No doubt, after many weeks with coronavirus, dubbed “COVID-19”, lingering in the background of U.S and Australian corporate reporting season, investment markets, have reacted strongly over the past week.

On public health concerns and uncertainty over the economic impact, we saw a sell-off in equities and yield on “safe-haven” 10-year Treasuries being pushed to record lows. We provide our thoughts below and as Australian reporting comes to a close, we reproduce commentary provided by our analysts.

Impact of the Coronavirus thus far. To date, we have yet to observe the financial impact as Australia corporates report results as of the end of December 2019 and much discussion revolving around initiating contingencies to cater for the potential virus spread. No doubt, we expect the impact to be more felt in the next round of results being reported in 6 months’ time including potential earnings revisions. Indeed, we wrote elsewhere that multinational corporations such as Apple, Starbucks, McDonalds, Hyundai have announced temporary store and business closures across Asia. Further, countries including Singapore and Japan have lowered growth forecasts due to supply chain disruptions and revised consumption and investment expectations.

Where to from here?

(1) Monetary policy support: Interestingly, central banks globally have taken the approach of “monitoring” the situation rather than proactively making changes. In our view, if the situation is prolonged and the contagion effect occurs out of China, it will force the hands of policy makers.

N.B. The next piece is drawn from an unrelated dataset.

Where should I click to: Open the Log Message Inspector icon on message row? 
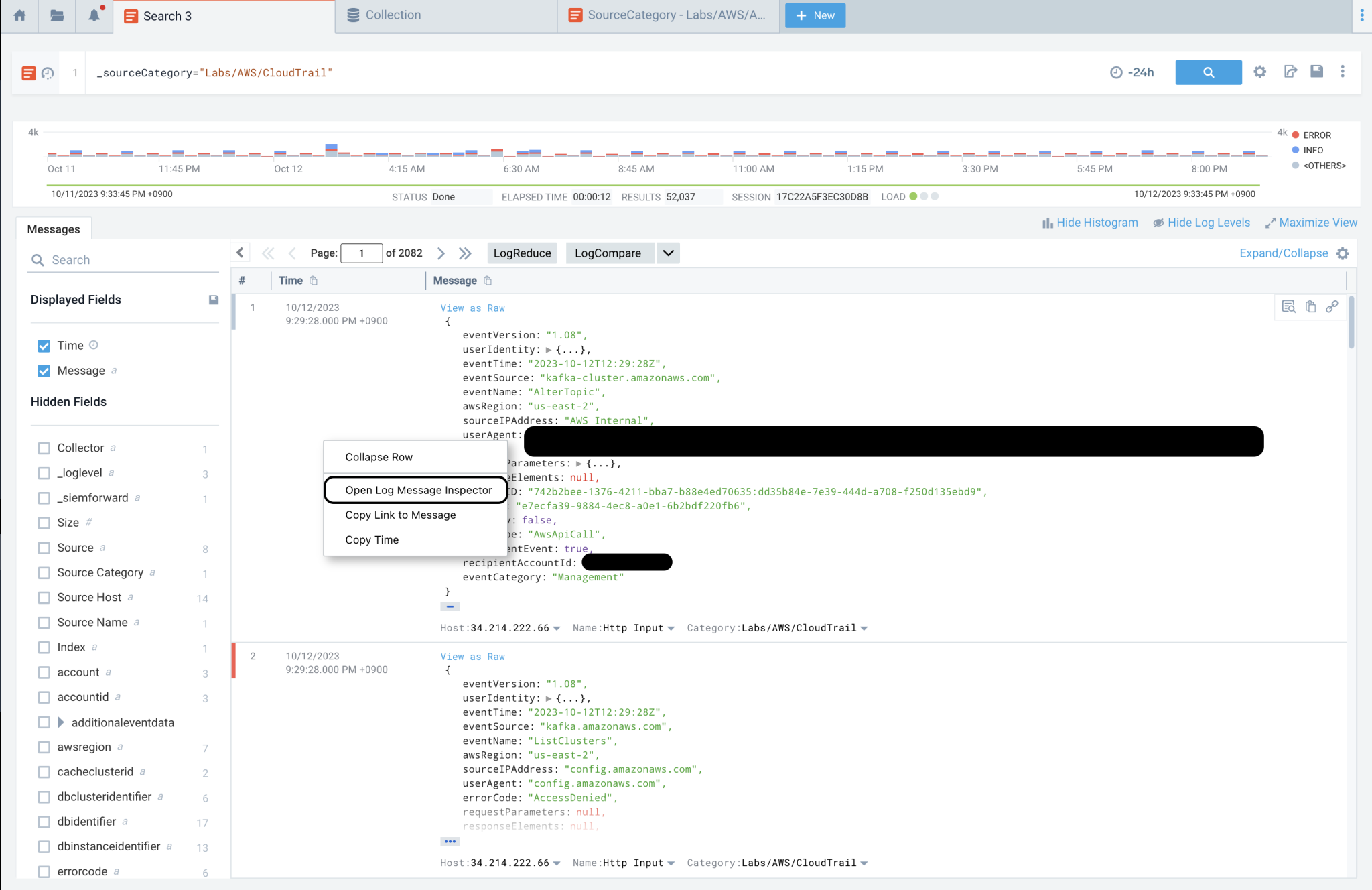click(1288, 306)
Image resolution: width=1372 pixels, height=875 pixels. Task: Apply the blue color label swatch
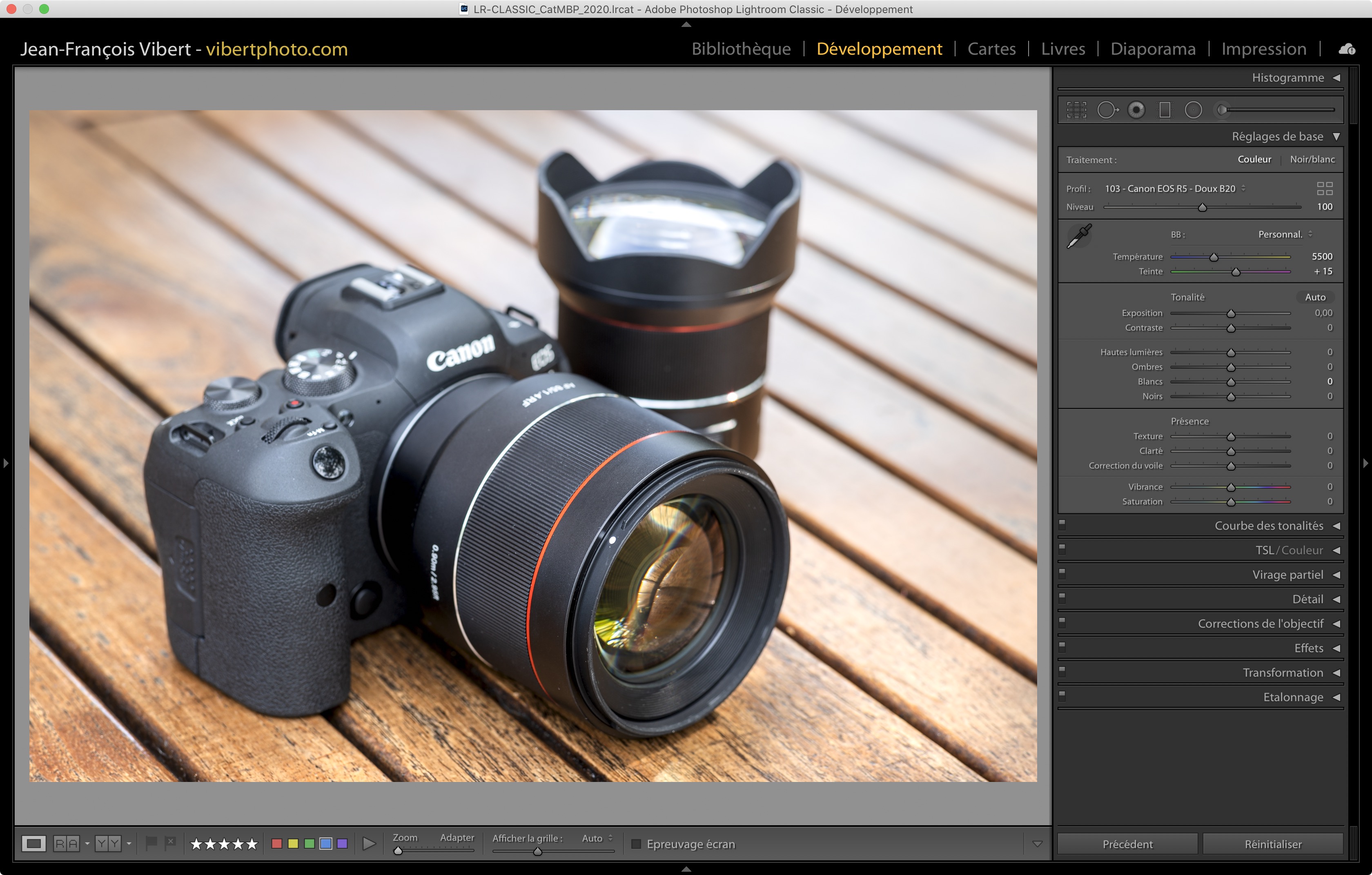point(326,843)
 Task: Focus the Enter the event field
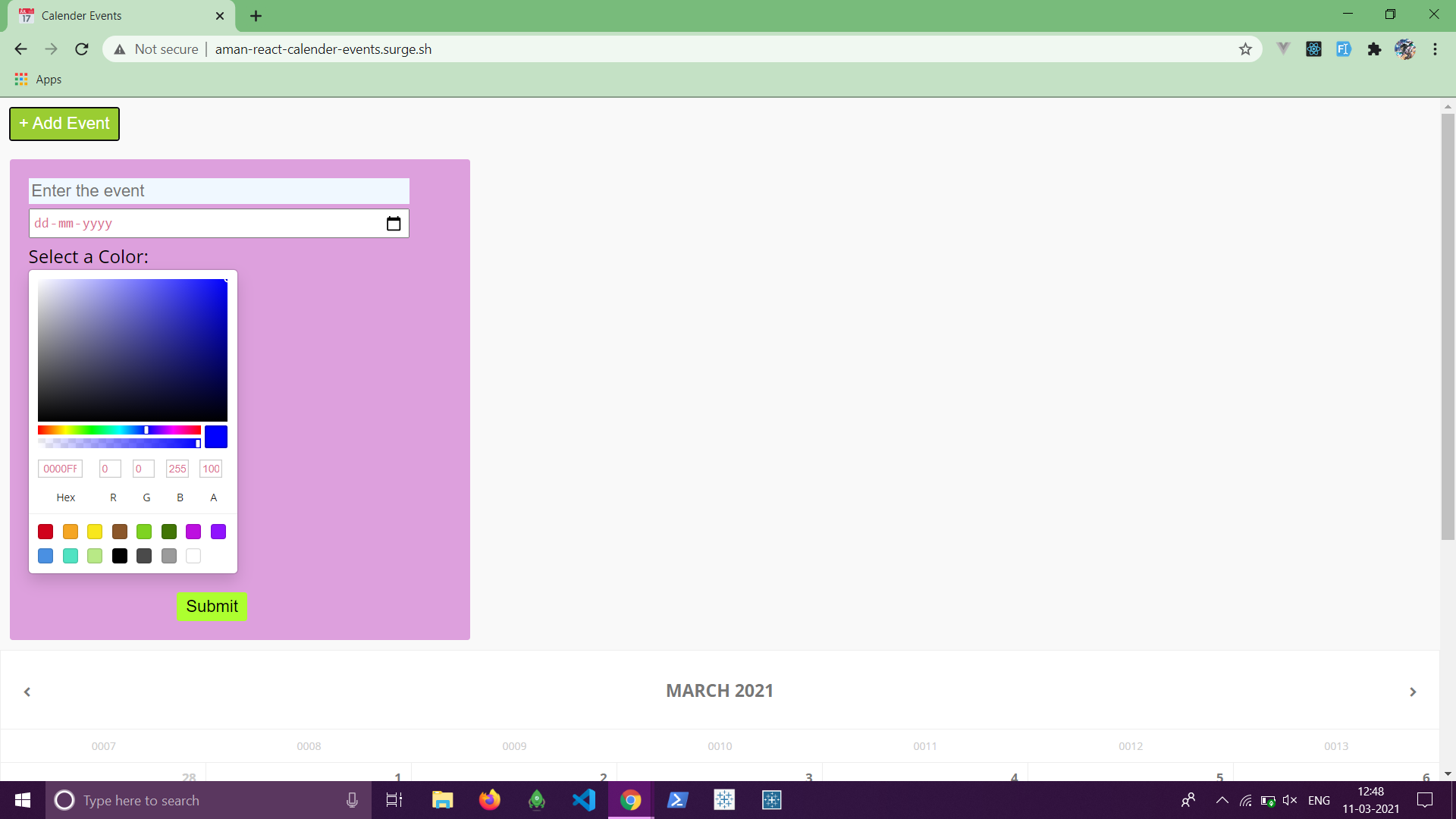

We do expect the economic slowdown globally to lead to cuts by the U.S. Federal Reserve and Reserve Bank of Australia (RBA) (the Fed to cut rates in March and we expect a higher chance for a cut in April).

So  yes, you will likely get more efforts from central banks, but this is not a liquidity crunch as such. Cities (and businesses) are shutting down in order to contain the virus not because there isn’t enough liquidity. Nonetheless it should help market sentiment.

(2) Fiscal policy support: We expect more to happen on this front globally. Even Australian PM Scott Morrison, who has resisted calls to use the balance sheet, has flagged it. Government implementations can be slow and not necessarily methodical. Nonetheless we think this is important and positive move to support economic growth.

(3) Implications for portfolios – We are looking to deploy cash: Going into 2020, much of the consensus thinking was to deploy more capital to benefit from an equities re-rating off the back of central bankers lowering interest rates. Indeed, in a declining interest rate environment, even businesses with flimsy models are not challenged. However, whilst the macro story of lower interest rates for longer remains true, we continue to monitor stocks which are leveraged to the China story and businesses that may be affected from COVID-19.

The market is now in a mini correction (more than -5% decline) and corrections can be as much as -20% (before a bear market takes hold – which typically requires a recession). At this stage it looks as though it may be a buying opportunity – especially investments which were previously trading at elevated multiples. But just buying the dip is dangerous, in our view.

We prefer to await economic data to get a better handle on what is actually flowing through versus anecdotal accounts.